Annual "best of" lists are made for arguing, but even given that, this year’s restaurant round-up from longtime Esquire writer John Mariani contains at least one major “huh?” item.
Restaurant of the year went to Atlanta’s the Optimist, restaurateur of the year was Gabriel Stulman, from Perla, in New York City, and Drew Nieporent (Montrachet, the various Nobus, Tribeca, Corton) was selected for the Esquire Restaurant Hall of Fame.
But the choice that has really turned some heads was chef of the year – Washington, D.C.’s Roberto Donna. Undoubtedly a great cook, Donna has been beset by financial and legal difficulties, which were amply documented by the Washington Post just last year.
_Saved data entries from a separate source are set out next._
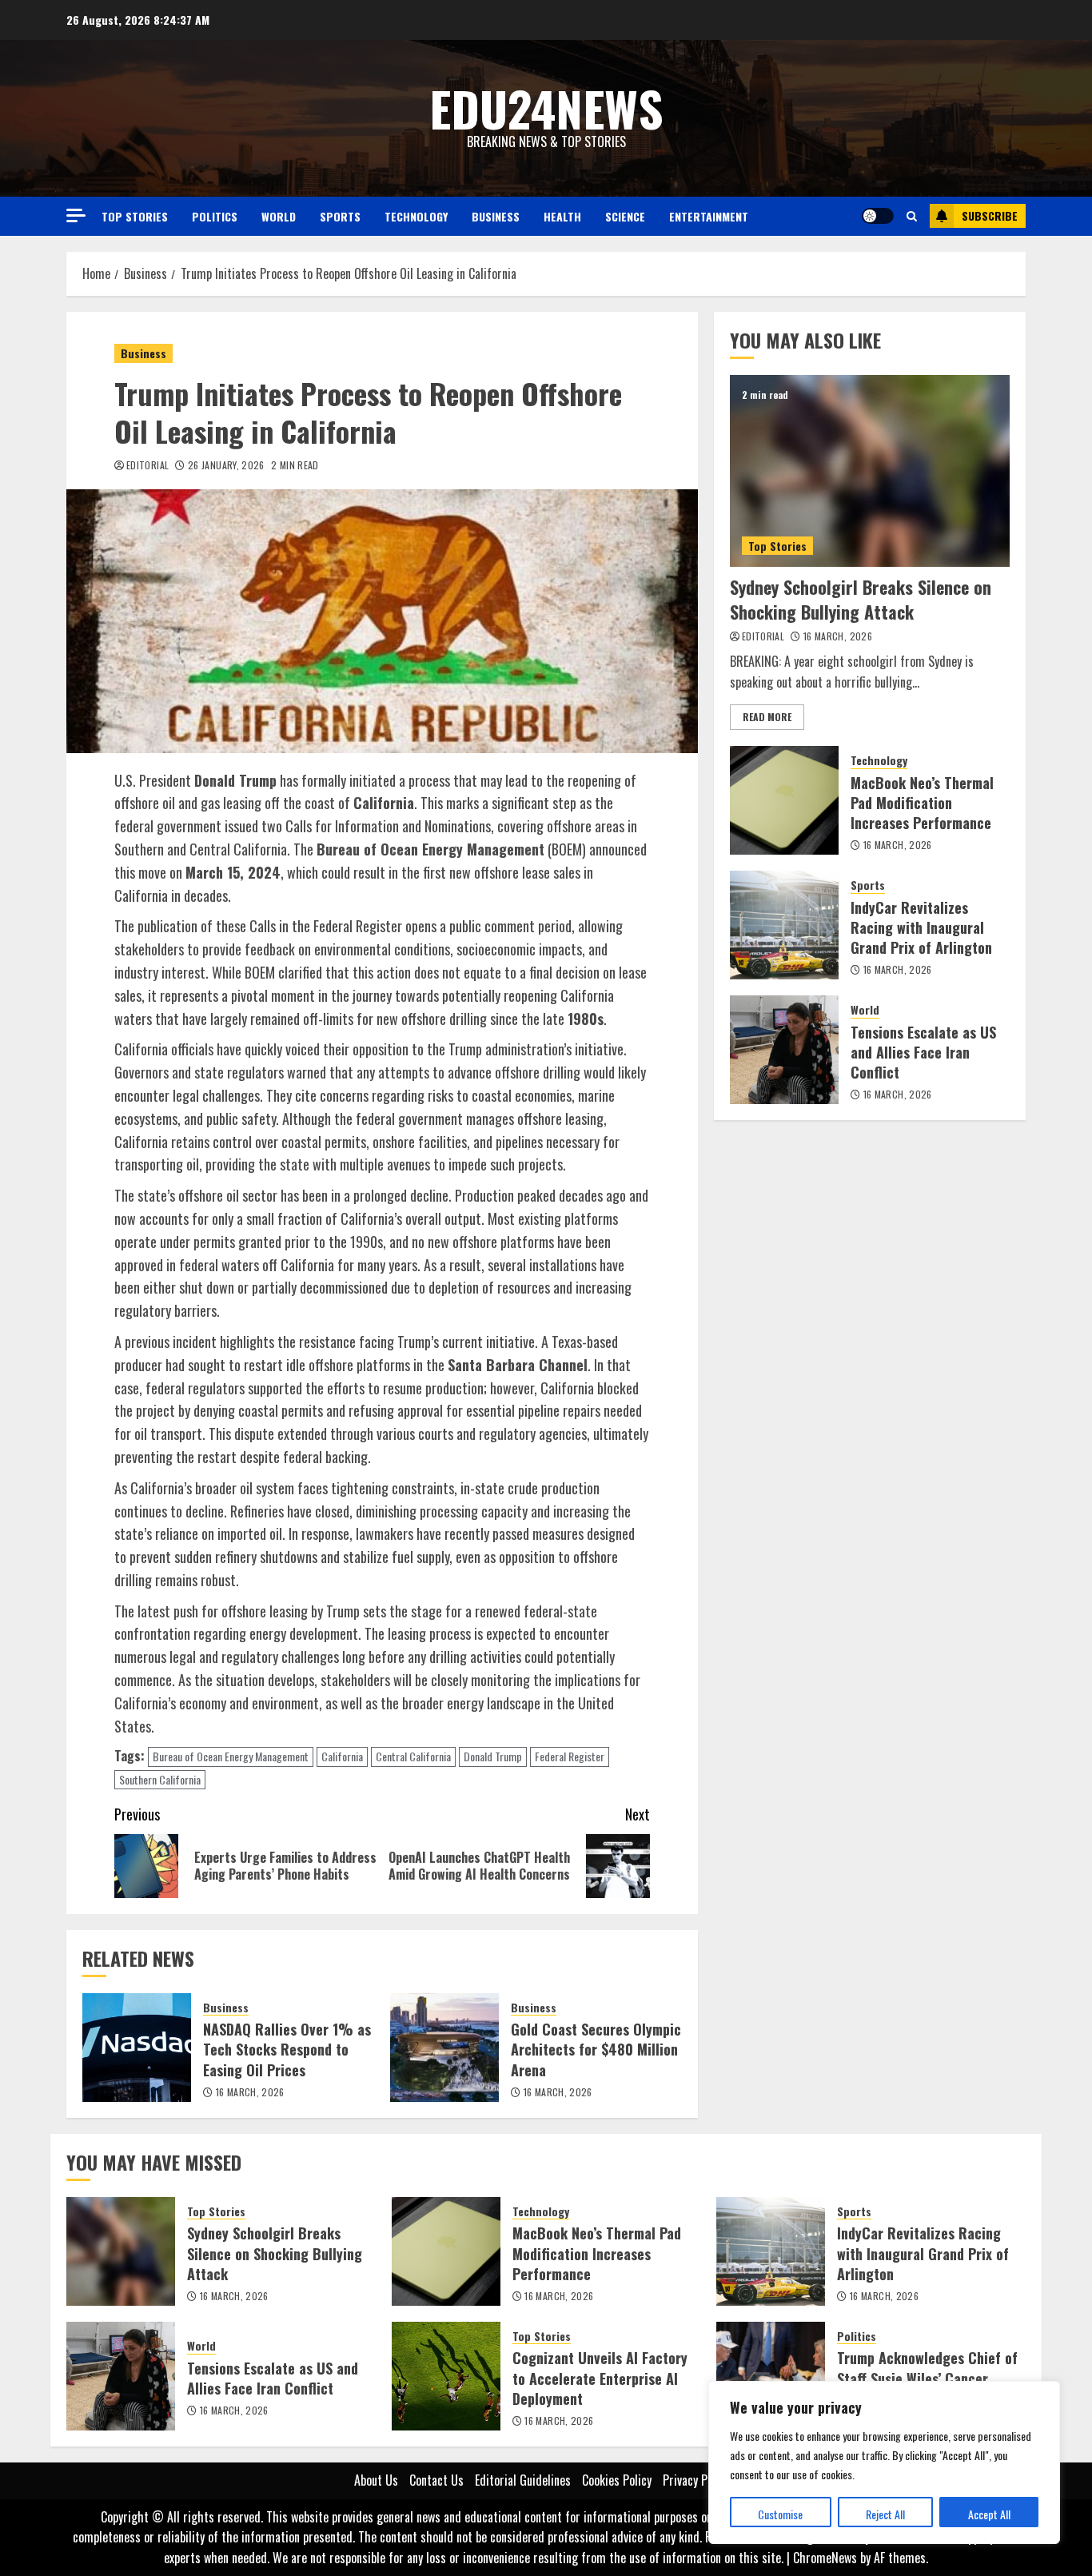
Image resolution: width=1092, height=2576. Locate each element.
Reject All (885, 2514)
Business (496, 216)
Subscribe (990, 215)
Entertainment (708, 216)
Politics (214, 216)
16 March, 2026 (250, 2092)
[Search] (912, 216)
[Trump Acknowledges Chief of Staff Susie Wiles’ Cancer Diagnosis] (770, 2376)
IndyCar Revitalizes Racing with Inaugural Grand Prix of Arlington (921, 927)
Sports (340, 216)
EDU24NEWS (546, 107)
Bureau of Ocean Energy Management (231, 1756)
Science (625, 216)
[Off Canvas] (76, 215)
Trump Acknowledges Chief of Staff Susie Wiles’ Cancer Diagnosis (927, 2377)
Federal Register (569, 1756)
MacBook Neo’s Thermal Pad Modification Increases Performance (922, 802)
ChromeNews (825, 2557)
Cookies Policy (617, 2480)
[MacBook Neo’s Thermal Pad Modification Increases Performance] (784, 800)
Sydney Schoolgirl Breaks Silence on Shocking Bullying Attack (860, 599)
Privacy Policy (696, 2480)
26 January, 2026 (226, 465)
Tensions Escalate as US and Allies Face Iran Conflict (923, 1052)
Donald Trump (493, 1756)
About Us (376, 2480)
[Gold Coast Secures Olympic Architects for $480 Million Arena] (444, 2047)
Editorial (147, 465)
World (278, 216)
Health (562, 216)
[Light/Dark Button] (878, 216)
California (342, 1756)
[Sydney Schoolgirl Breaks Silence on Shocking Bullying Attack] (870, 471)
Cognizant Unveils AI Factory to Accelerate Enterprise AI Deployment (599, 2377)
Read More (767, 717)
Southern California (160, 1779)
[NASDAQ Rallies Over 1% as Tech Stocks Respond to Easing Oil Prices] (136, 2047)
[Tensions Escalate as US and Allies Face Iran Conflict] (784, 1049)
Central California (413, 1756)
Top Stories (135, 216)
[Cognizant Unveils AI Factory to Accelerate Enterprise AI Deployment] (446, 2376)
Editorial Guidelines (523, 2480)
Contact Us (436, 2480)
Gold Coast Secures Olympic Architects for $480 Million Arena (596, 2049)
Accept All (989, 2514)
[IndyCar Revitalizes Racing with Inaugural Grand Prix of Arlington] (784, 925)
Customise (780, 2514)
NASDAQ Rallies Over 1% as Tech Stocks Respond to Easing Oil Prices (287, 2049)
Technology (416, 216)
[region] (884, 2462)
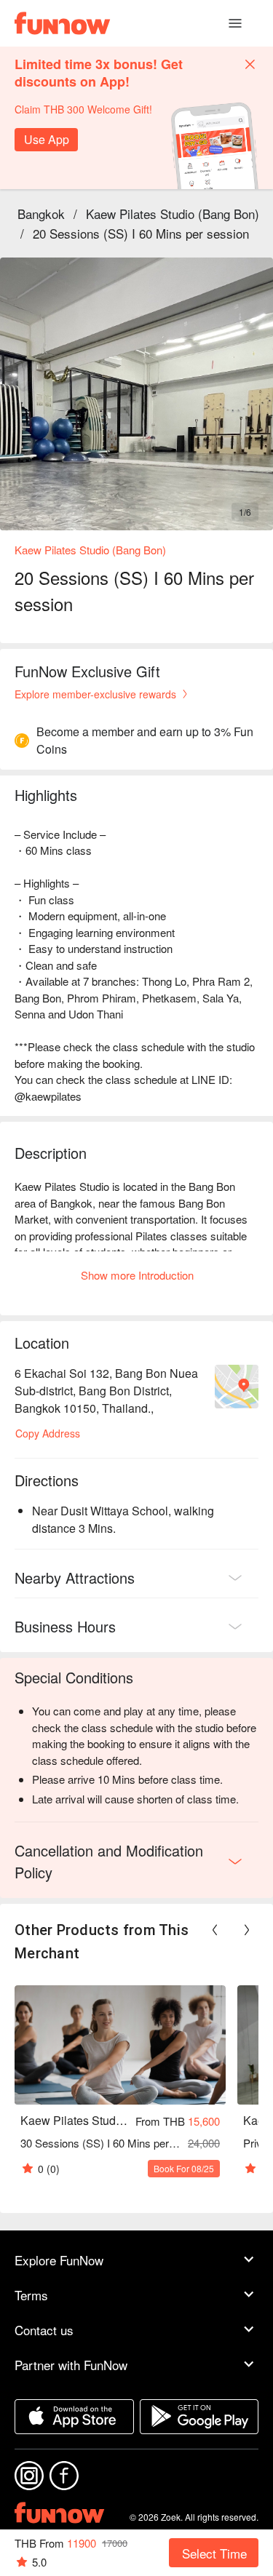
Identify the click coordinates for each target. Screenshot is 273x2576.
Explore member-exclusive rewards (95, 694)
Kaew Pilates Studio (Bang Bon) (172, 213)
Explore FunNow (59, 2260)
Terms (31, 2295)
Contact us (44, 2330)
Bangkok (41, 213)
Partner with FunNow (71, 2365)
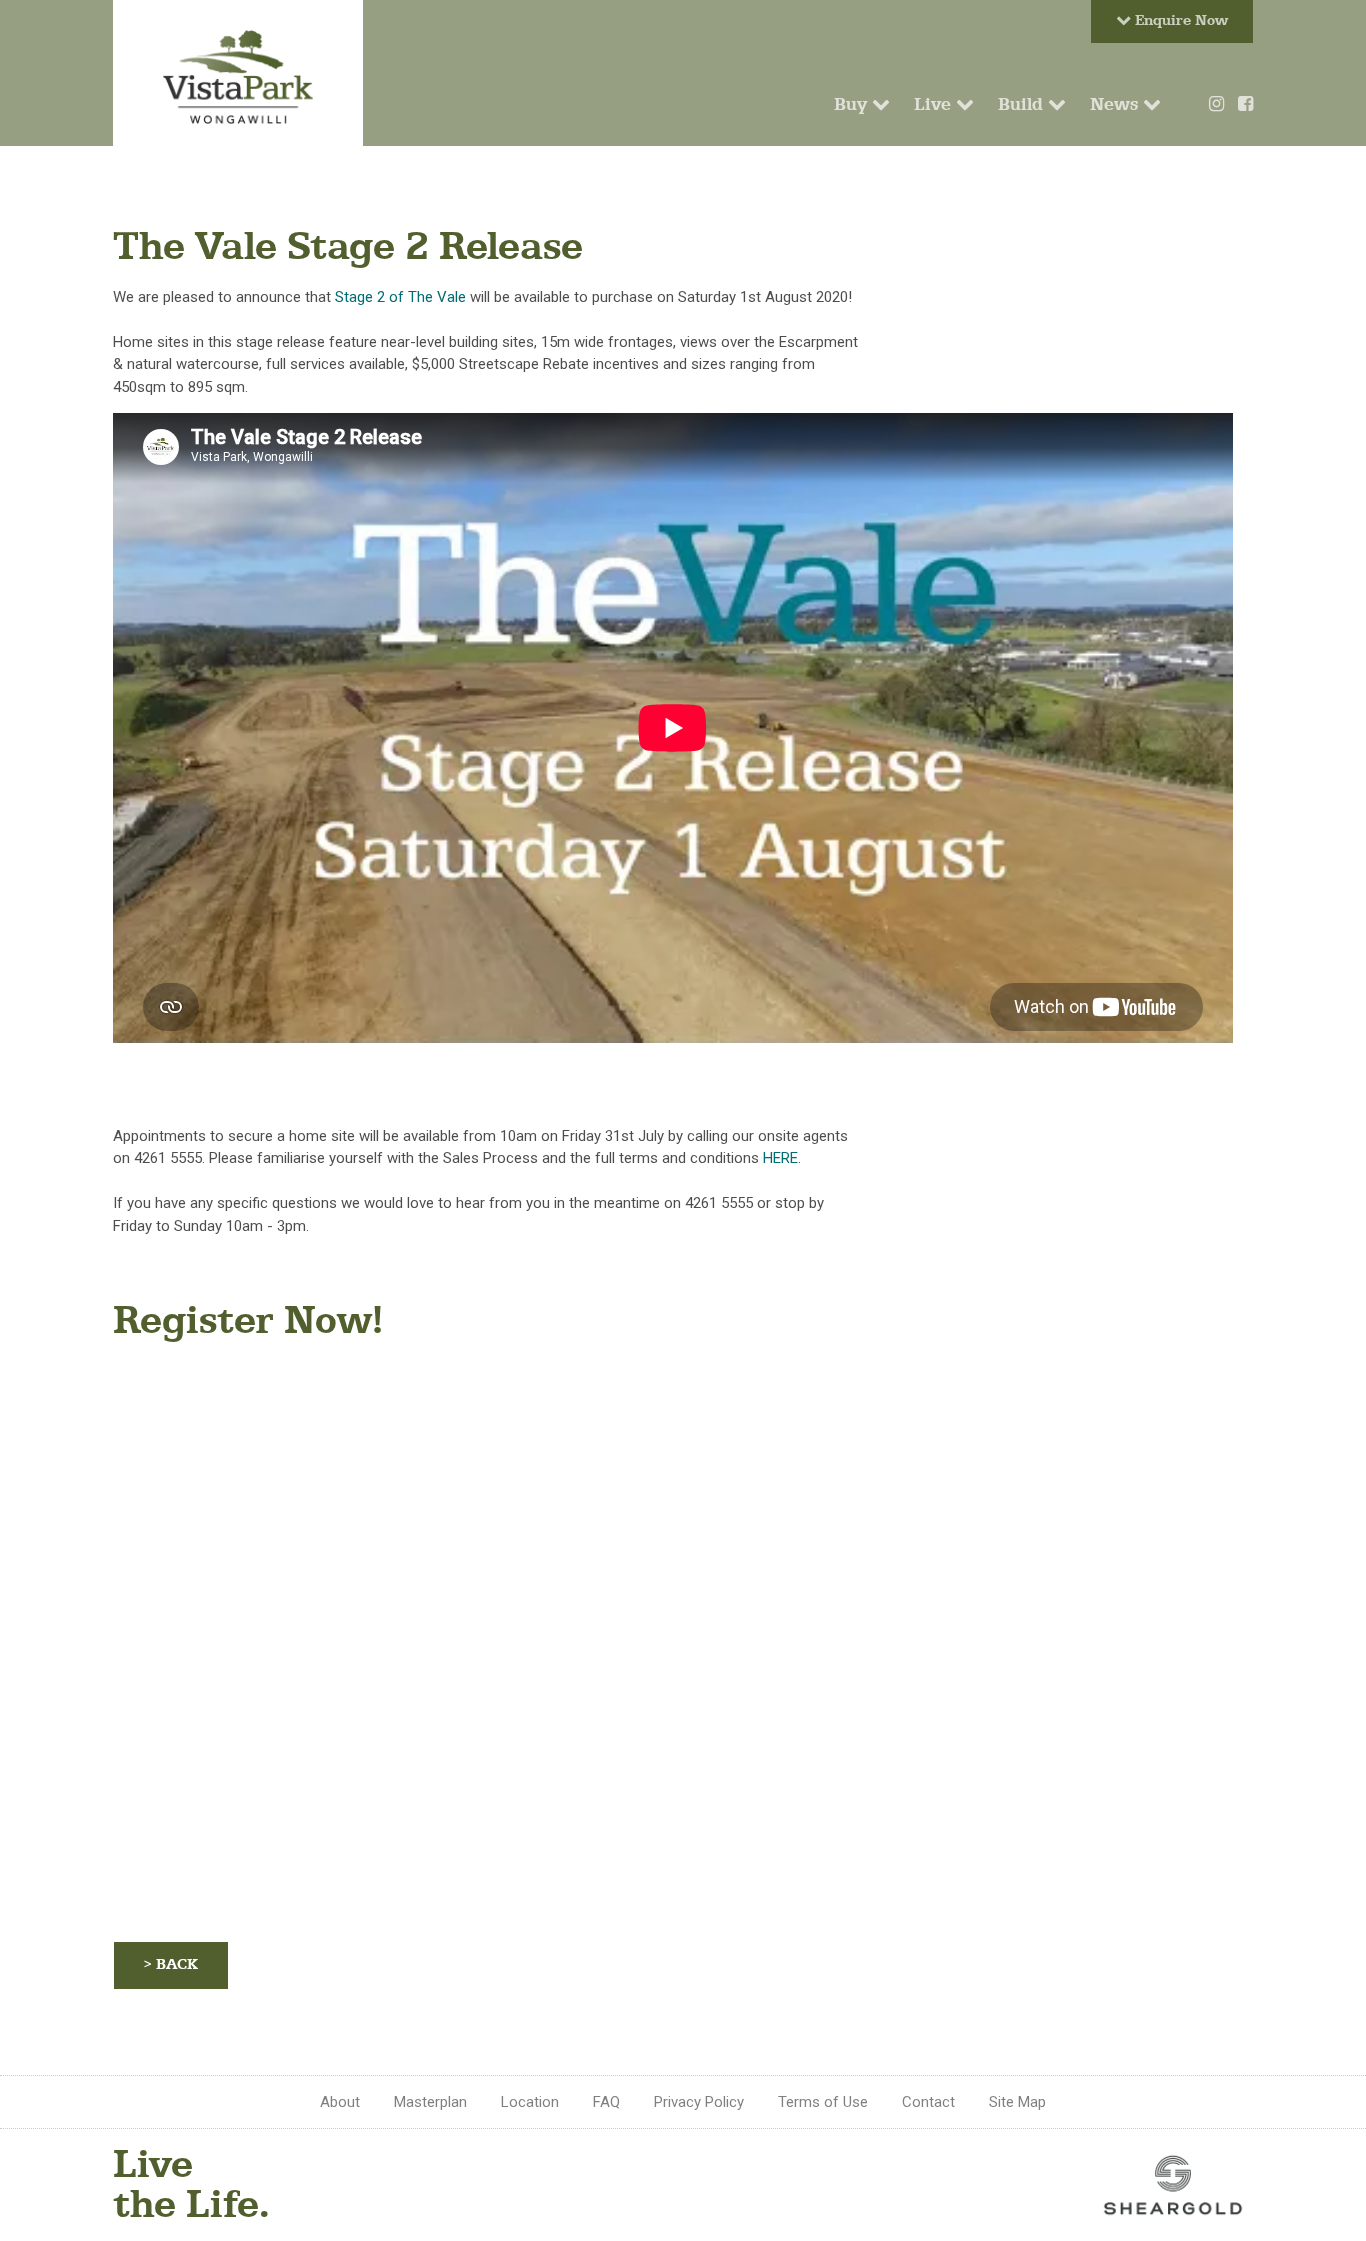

Mariani cited Donna’s work at Al Dente, a pasta and wood-burning pizza oven place that takes a much more casual approach to dining than Donna’s previous palatial Galileos (there were three of them, all closed). “After four decades, Roberto Donna of Al Dente in Washington, D.C., proves himself still to be the best Italian chef in America,” Mariani wrote.
That doesn't square with Post critic Tom Sietsema’s two-star (out of four) review. On the other hand, maybe this most recent incarnation at Al Dente (originally called La Forchetta) is what will prove Donna’s redemption. He is working for Hakan Illhan, described by the Post as a “fast-food king” who runs a string of restaurants including the Pizza Autentica chain and three Einstein Brothers pretzel shops.
As the Post story announcing the deal said: "'Roberto is going to be successful' this time, says his new employer, who plans to keep the chef away from anything to do with 'paying people or suppliers.'”
And Donna conceded: “I am going to be the cook and Hakan is going to be the business guy.”